[[ DATA UNDER STUDY open ]]

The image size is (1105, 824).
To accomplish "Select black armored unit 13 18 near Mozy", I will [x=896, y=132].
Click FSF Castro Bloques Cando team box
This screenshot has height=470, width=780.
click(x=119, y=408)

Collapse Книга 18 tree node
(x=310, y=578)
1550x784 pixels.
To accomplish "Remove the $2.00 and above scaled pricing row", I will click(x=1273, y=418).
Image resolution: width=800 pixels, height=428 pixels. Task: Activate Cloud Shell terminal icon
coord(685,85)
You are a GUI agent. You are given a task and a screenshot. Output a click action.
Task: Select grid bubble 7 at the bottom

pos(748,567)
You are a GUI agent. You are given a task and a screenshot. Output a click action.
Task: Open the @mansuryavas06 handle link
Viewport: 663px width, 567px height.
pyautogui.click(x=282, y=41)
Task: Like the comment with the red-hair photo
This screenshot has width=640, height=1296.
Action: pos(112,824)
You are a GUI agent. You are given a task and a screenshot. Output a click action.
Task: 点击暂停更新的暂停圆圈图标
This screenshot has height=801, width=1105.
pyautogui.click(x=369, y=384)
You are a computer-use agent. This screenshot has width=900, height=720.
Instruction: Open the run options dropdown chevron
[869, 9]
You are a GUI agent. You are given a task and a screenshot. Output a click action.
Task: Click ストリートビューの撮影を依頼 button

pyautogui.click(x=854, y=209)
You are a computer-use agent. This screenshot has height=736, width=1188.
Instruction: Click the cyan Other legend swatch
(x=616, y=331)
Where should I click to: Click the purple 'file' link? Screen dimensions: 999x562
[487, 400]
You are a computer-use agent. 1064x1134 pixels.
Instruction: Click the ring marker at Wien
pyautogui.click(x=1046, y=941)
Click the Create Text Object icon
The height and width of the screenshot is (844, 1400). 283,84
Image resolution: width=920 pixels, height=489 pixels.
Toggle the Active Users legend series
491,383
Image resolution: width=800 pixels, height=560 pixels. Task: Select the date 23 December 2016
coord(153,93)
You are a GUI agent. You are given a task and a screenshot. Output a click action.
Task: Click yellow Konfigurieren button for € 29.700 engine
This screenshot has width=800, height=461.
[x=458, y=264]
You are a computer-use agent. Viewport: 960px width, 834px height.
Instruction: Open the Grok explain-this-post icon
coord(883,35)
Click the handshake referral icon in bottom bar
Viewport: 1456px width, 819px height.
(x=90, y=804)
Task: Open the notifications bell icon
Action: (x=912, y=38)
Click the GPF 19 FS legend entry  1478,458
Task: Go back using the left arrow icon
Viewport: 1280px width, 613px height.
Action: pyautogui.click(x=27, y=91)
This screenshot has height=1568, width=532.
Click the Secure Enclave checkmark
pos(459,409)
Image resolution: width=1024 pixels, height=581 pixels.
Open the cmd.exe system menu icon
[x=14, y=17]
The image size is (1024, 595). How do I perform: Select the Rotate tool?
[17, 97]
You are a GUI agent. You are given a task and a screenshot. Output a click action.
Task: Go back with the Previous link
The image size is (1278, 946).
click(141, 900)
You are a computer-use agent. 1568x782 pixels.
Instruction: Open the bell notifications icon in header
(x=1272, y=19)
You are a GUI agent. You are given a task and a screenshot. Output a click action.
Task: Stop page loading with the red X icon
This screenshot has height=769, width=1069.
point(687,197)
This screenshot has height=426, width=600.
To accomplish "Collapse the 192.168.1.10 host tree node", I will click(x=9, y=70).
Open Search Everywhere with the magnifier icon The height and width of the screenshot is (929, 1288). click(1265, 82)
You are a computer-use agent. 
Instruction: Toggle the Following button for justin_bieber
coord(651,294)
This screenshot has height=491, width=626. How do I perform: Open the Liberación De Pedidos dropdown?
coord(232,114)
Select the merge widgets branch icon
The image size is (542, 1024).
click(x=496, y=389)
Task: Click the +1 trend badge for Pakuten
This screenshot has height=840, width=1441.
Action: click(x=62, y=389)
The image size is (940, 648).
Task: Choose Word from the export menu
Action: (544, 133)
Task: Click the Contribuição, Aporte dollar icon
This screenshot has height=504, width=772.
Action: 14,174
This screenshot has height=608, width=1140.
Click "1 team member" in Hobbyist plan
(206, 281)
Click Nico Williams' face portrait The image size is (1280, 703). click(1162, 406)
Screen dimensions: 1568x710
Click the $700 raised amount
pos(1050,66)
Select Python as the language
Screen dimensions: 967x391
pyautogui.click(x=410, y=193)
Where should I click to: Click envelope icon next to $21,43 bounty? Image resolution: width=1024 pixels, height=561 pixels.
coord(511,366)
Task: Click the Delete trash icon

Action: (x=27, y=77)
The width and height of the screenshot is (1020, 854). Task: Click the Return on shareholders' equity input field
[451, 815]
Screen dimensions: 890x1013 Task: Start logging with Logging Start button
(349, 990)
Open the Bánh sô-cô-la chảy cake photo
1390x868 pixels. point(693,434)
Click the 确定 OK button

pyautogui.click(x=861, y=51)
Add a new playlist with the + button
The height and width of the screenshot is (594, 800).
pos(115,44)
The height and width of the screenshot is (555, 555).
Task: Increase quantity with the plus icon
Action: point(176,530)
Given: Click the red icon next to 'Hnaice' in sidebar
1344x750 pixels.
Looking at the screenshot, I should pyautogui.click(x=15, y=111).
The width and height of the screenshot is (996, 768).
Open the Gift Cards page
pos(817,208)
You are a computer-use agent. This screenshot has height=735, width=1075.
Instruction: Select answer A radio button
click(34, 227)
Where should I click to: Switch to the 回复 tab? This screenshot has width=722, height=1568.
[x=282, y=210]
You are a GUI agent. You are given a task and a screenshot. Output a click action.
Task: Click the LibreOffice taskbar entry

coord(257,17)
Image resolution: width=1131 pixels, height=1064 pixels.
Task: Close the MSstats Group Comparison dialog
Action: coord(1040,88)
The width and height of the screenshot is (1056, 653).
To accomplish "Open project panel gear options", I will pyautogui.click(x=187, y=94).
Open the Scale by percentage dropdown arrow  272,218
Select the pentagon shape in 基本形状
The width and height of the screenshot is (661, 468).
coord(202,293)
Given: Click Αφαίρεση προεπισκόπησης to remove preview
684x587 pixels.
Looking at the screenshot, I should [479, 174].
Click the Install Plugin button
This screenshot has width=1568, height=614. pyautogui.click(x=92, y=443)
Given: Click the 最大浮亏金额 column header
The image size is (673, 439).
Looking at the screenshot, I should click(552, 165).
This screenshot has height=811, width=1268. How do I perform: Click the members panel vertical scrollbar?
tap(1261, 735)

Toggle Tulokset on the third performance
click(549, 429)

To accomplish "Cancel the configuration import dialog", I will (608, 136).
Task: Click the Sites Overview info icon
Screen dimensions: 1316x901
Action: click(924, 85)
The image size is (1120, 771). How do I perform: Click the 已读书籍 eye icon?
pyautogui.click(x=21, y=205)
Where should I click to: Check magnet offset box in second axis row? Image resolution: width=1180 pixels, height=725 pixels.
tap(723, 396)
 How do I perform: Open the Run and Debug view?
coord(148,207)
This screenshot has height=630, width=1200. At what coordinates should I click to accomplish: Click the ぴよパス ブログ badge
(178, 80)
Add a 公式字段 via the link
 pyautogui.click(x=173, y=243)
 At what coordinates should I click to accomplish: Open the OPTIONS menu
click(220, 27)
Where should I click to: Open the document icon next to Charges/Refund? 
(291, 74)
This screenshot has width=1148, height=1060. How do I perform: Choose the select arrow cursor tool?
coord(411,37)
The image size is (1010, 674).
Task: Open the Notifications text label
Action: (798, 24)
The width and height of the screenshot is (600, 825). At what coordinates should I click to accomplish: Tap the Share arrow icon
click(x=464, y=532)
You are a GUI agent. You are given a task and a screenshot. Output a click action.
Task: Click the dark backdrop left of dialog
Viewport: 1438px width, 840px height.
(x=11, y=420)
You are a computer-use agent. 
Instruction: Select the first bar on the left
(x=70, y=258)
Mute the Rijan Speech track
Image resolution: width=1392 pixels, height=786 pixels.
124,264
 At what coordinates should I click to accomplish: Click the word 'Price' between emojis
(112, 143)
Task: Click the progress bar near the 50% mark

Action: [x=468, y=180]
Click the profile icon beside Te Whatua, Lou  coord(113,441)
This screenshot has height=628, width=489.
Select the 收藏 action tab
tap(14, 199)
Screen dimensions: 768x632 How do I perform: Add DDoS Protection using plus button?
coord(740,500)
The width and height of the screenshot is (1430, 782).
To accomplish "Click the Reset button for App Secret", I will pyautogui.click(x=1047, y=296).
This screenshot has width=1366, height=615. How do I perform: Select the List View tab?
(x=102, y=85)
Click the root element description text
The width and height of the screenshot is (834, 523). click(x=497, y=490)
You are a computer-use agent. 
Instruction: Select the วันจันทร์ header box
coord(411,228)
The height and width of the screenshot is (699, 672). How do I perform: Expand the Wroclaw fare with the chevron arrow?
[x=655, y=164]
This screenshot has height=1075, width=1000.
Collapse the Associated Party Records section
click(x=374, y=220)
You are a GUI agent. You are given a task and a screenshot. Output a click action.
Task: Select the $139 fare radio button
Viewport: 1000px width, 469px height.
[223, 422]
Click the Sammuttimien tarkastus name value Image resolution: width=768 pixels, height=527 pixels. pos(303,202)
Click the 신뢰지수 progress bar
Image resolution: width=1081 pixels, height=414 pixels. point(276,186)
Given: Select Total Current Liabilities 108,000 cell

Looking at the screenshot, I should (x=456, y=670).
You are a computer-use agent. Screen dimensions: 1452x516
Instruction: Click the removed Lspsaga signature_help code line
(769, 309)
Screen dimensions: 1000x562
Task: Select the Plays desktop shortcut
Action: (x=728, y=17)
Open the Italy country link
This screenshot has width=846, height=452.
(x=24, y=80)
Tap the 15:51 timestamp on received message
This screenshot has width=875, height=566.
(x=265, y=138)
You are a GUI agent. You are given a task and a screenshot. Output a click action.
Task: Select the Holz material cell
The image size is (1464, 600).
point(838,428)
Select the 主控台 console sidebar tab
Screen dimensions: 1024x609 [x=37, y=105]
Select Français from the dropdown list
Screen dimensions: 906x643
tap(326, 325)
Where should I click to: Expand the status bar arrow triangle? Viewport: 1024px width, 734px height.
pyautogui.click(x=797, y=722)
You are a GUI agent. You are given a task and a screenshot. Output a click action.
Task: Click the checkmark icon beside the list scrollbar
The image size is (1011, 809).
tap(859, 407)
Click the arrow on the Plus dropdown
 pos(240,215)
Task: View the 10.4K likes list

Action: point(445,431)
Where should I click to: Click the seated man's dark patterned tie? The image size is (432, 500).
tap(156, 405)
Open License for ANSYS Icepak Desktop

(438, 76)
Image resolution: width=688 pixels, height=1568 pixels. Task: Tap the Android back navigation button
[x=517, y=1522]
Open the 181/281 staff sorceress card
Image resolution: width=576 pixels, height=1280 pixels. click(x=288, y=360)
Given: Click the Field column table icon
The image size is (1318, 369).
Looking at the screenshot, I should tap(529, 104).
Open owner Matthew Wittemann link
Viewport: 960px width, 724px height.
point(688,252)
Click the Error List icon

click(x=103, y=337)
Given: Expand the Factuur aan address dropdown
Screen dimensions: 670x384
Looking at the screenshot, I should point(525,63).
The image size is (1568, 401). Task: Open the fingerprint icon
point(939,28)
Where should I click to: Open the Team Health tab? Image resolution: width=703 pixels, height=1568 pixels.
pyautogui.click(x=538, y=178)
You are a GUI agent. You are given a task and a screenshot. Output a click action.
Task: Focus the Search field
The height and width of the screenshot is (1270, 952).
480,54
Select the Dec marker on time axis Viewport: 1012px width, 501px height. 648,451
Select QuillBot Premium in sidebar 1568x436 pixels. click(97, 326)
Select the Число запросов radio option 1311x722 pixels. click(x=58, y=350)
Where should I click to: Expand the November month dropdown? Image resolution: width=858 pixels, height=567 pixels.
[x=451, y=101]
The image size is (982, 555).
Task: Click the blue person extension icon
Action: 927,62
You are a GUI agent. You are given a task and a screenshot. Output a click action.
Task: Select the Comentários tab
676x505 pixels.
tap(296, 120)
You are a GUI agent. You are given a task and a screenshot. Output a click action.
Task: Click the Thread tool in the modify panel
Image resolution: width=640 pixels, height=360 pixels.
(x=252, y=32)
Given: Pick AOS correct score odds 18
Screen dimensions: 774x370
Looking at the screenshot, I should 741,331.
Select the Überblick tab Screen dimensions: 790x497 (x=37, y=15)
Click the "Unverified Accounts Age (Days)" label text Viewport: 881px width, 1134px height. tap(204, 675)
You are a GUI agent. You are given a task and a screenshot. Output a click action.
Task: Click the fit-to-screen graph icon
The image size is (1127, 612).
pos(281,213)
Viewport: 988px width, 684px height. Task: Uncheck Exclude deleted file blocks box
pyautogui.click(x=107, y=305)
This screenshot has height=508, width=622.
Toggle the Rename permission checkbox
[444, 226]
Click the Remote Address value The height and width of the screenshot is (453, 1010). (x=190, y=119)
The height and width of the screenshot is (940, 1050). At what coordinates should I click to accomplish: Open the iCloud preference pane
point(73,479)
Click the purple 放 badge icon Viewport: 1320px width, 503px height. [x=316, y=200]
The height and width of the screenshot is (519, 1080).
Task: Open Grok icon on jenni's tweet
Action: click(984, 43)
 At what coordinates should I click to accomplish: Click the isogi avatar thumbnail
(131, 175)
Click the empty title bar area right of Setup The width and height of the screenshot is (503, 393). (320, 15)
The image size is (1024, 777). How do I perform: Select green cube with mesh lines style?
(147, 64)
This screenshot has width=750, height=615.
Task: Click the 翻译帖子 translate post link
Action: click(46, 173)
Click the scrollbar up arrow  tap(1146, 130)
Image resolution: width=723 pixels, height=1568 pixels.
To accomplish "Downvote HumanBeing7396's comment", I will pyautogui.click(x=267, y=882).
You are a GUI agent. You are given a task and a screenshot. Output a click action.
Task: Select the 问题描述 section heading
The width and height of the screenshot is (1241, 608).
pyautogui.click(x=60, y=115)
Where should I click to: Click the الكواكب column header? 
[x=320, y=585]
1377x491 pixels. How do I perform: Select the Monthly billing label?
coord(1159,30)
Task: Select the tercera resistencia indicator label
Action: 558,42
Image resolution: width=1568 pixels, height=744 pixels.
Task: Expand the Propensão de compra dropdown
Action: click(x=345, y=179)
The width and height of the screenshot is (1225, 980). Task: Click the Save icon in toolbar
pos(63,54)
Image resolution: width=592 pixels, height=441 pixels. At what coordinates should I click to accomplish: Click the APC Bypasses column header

[[ DATA UNDER STUDY closed ]]

--- WORK ITEM ---
If a line in the records above contains the string "computer", copy that line out.

--- SOLVED EXERCISE ---
You are a computer-use agent. This screenshot has width=900, height=720.
You are a computer-use agent. This screenshot has height=736, width=1188.
You are a computer-use agent. 1064x1134 pixels.
You are a computer-use agent. Viewport: 960px width, 834px height.
You are a computer-use agent. 1568x782 pixels.
You are a computer-use agent. 
You are a computer-use agent. This screenshot has height=735, width=1075.
You are a computer-use agent. 
You are a computer-use agent. 
You are a computer-use agent. Screen dimensions: 1452x516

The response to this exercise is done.